Polda NTB Tetapkan Siaga Satu Pasca Gedung DPRD Dibakar Massa

tribratanews.ntb.polri.go.id. – Kepolisian Daerah Nusa Tenggara Barat (Polda NTB) menetapkan status siaga satu di seluruh jajaran kepolisian kabupaten/kota untuk menjaga keamanan dan ketertiban masyarakat (kamtibmas).

Langkah ini merupakan tindak lanjut dari perintah Mabes Polri, menyusul aksi unjuk rasa yang berujung ricuh pada Sabtu (30/8), hingga mengakibatkan gedung DPRD NTB ludes terbakar serta sejumlah inventaris kantor dijarah massa.

Wakapolda NTB, Brigjen Pol. Hari Nugroho, dalam keterangannya Senin (1/9/2025), mengatakan status siaga satu mengharuskan seluruh personel kepolisian untuk bersikap tanggap terhadap segala potensi gangguan.

“Kalau siaga satu itu, kami sebagai polisi memang harus tanggap. Ketika ada sebuah informasi, entah itu kerumunan massa atau aksi, kami pasti harus siaga,” ujar dia.

Dalam kondisi siaga satu, polisi tidak hanya melakukan pengamanan berlapis, tetapi juga menempatkan personel di sejumlah objek vital seperti gedung DPRD, kantor pemerintahan, dan pusat perbelanjaan.

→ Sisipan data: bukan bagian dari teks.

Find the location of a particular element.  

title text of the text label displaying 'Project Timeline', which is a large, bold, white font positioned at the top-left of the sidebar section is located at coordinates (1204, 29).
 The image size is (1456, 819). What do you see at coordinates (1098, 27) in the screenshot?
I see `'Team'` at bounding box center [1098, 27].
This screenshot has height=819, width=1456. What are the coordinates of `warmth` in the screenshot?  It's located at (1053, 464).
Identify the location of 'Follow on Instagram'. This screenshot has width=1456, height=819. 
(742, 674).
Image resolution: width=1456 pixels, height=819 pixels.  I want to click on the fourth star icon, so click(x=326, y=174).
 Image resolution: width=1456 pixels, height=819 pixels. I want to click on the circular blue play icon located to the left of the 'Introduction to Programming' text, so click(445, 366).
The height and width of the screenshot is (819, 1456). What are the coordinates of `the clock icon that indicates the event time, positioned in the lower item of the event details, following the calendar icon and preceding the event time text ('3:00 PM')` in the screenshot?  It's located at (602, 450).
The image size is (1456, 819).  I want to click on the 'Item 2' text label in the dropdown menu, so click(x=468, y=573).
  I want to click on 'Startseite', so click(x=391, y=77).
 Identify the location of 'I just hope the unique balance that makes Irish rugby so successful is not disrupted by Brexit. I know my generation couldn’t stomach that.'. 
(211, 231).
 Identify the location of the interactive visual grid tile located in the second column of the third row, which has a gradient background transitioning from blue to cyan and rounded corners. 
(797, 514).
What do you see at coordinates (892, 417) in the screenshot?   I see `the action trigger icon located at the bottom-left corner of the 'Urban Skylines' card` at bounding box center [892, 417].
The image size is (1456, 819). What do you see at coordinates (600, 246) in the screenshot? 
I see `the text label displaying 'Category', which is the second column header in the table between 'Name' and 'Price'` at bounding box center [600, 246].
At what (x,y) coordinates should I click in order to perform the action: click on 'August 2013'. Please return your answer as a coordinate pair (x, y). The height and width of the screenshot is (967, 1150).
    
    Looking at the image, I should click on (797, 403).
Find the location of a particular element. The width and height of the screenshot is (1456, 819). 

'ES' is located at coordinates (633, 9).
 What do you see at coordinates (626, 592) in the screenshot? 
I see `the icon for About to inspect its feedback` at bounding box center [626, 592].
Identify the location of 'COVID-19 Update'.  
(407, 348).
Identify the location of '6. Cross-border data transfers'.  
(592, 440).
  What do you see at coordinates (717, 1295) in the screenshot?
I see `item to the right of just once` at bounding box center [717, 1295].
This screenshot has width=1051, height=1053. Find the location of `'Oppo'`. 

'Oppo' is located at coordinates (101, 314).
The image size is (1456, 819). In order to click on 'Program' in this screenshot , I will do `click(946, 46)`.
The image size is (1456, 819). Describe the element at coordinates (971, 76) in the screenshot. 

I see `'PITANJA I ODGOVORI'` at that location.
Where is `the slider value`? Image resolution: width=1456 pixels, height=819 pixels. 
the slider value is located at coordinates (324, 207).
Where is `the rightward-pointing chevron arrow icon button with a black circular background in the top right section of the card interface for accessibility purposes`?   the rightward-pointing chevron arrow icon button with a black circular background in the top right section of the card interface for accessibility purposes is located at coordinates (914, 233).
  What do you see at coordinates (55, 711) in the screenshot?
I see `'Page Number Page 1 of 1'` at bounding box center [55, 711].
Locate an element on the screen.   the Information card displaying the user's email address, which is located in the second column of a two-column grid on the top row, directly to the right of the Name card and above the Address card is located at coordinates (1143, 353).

Pola pengamanan, kata Hari, akan menyesuaikan perkembangan situasi di lapangan. Selain menyiagakan personel di titik strategis, aparat kepolisian juga meningkatkan patroli kewilayahan untuk mendeteksi potensi kerawanan sejak dini.

“Jika tidak ada informasi mengenai ancaman maupun gangguan, polisi hanya akan melaksanakan kegiatan rutin seperti patroli kewilayahan,” jelasnya.

Hari Nugroho menambahkan, unjuk rasa yang berlangsung di beberapa daerah pada Senin (1/9), seperti di DPRD Lombok Timur dan Kantor Gubernur NTB, berjalan kondusif. Aparat kepolisian menerapkan pola pengamanan berlapis dengan dukungan dari TNI, guna memastikan massa tetap tertib dalam menyampaikan aspirasi.

Polda NTB menegaskan akan terus meningkatkan kewaspadaan agar peristiwa kerusuhan yang menyebabkan kerugian besar pada gedung DPRD NTB tidak terulang. Status siaga satu ini diberlakukan sampai situasi benar-benar dinyatakan aman.